Cross-references: research/260614-roam-deep-dive/findings.md (block-DB/UUID, in-app vs external API), research/260614-obsidian-deep-dive/findings.md (closed-hosted vs file-over-app), research/260613-xwiki-deep-dive/findings.md (structured wiki-app- platform), spec/UseCaseCatalog.md (UC-31, UC-34, UC-36, UC-39, UC-50/51/52, UC-54, UC-56), workplans/SHARD-WP-0002-federation-architecture.md (T14), and the authz decision shard-wiki-auth-in-core-decision.


12. Traceability

  • New UCs: UC-57, UC-58, UC-59spec/UseCaseCatalog.md.
  • Enriched UCs: UC-31, UC-34, UC-36, UC-39, UC-50, UC-51, UC-52, UC-54, UC-56.
  • Architecture (no UC): operational-envelope + access-grant + translation-fidelity capability fields; three-way attachment-mode taxonomy; database/schema/relations in the page model → SHARD-WP-0002 (T14).

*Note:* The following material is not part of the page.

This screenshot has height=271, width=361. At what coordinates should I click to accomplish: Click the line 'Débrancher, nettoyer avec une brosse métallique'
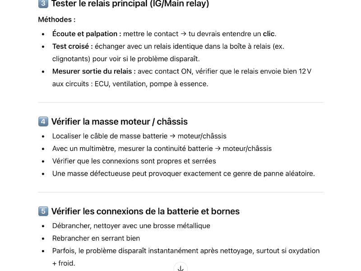pos(131,225)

  • Decision link: scoped/revocable grant + no-silent-mutation → shard-wiki-auth-in-core-decision.
  • Boundary recorded: Notion is one external-API candidate shard — closed, hosted, schema-rich, lossy-to-Markdown — best as projection/mirror/overlay/backup; not a substrate, not the federation layer (INTENT graceful-degradation + no-silent-mutation).